I’m in my mid 30s and starting over. Not in a fresh start, clean slate kind of way. I left my marriage. I’m walking away from a house I can’t afford. I’m moving into transitional housing with my kids, no car, no job, no savings, and no clear plan.
This isn’t a glow up. It’s a slow unraveling that’s been happening for years.
There were so many weeks. So many months. So much emotional torment. I was walking on eggshells in my own home, constantly adjusting myself, trying to avoid landmines that weren’t always visible. I learned about grey rocking not from curiosity but from necessity. I read How to Stop Walking on Eggshells like it was a manual for how to survive a relationship. I found a medication prescriber. I started therapy. Then I started going twice a week, just to function. Just to keep from completely disappearing inside of what my life had become.
I stayed after the financial cutoff, even when it made things unbearable. I tried to respect it as a decision. I convinced myself it wasn’t meant to be cruel. I told myself it would pass, that it didn’t mean what it felt like. But it kept getting worse. And still I stayed.
At one point I had a restraining order. I cancelled it. Not because things were fine, because they weren’t, but because I thought maybe it would be the wake up call he needed. Maybe if I showed him grace, if I gave him one more chance, he’d stop. Maybe things could go back to okay. That was the version of him I still wanted to believe existed.

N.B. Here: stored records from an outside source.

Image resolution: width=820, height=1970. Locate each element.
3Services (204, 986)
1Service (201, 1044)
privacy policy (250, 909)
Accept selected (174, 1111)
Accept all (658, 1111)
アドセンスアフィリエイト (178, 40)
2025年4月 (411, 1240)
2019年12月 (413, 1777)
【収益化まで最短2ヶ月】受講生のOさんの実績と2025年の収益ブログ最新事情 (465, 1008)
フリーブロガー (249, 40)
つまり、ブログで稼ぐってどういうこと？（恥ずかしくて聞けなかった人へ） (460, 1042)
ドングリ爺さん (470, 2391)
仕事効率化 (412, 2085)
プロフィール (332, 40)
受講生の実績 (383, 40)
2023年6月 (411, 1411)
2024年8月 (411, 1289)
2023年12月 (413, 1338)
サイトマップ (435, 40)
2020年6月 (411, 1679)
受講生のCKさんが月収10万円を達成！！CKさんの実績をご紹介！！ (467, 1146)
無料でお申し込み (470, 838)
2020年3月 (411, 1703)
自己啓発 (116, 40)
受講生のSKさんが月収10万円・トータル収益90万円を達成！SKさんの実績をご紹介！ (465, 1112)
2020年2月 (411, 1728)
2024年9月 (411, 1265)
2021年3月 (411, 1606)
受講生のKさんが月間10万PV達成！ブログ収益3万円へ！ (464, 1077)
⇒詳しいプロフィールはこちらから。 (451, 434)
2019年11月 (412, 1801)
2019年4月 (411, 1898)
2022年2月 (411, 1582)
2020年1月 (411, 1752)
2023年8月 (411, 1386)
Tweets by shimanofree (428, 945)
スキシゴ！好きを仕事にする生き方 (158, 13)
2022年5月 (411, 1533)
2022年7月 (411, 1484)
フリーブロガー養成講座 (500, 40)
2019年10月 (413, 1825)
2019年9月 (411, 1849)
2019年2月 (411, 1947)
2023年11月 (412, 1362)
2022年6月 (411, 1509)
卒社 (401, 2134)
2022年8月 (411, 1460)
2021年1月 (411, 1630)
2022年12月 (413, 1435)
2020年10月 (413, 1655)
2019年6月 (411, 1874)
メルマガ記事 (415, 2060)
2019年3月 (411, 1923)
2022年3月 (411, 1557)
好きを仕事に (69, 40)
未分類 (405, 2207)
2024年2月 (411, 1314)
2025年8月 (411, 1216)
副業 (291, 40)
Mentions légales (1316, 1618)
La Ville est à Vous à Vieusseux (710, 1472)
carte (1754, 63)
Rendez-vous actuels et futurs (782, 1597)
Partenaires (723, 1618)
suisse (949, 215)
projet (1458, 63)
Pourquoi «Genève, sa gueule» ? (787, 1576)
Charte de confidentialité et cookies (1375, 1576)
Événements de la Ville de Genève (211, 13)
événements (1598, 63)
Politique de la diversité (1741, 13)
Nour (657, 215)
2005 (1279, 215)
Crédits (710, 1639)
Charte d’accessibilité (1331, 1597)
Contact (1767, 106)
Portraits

He never came back. The man I married at 24, passionate, excited, hardworking, full of big dreams, disappeared somewhere along the way. And in his place was someone paranoid, controlling, absent. I don’t know when it changed. I just know I kept waiting for the version I loved to return.
He stopped being a partner. He kept making reckless choices, and I kept cleaning them up until I couldn’t anymore.
And still, I don’t fully hate him. I catch myself rewriting things in my head. Maybe he was scared. Maybe he meant well. I don’t do it to protect him. I do it to survive the truth, that someone I trusted with my whole life could stand by and let me drown.
Starting over like this means packing up your life while he naps. Calling shelters. Filling out forms that ask if you’re fleeing abuse and not knowing how to answer. Sitting across from him in court and trying not to come undone. Showing up to appointments with kids who deserve better and pretending you’re not breaking in front of them.
People call me strong. I don’t feel strong. I feel tired. I feel like I held on too long to someone who let go of me a long time ago. I’m not healing. I’m not rebuilding. Not yet. I’m just done.
I still care about pieces of him. I still don’t know how we got here. And I’m still trying to untangle everything I tried so hard to hold together.
I’m doing this for myself and for my kids, but in a way, I’m doing it for him too. I want to be free, and I want him to be free to figure out who he really is when he’s not hurting people. As much as he’s broken me, I still want him to succeed. I want him to get better. I want him to be someone our kids can look up to without fear or confusion. And I want the same for me. I want to succeed. I want to heal. I want our kids to have two strong, stable, independent parents who don’t live in conflict or chaos. It’s just clear now, painfully and permanently clear, that him and I cannot be together. Whatever partnership I hoped for, whatever safety or kindness I needed from him, just isn’t something we were ever going to have.
I do hope we co parent well. I have low expectations, but I do have hope. Because whatever happens next, even if it’s hard, even if it’s messy, it has to be better than the reality we were all surviving inside of for so long.
This isn’t a beginning. It’s the long overdue end of something that broke me in slow motion.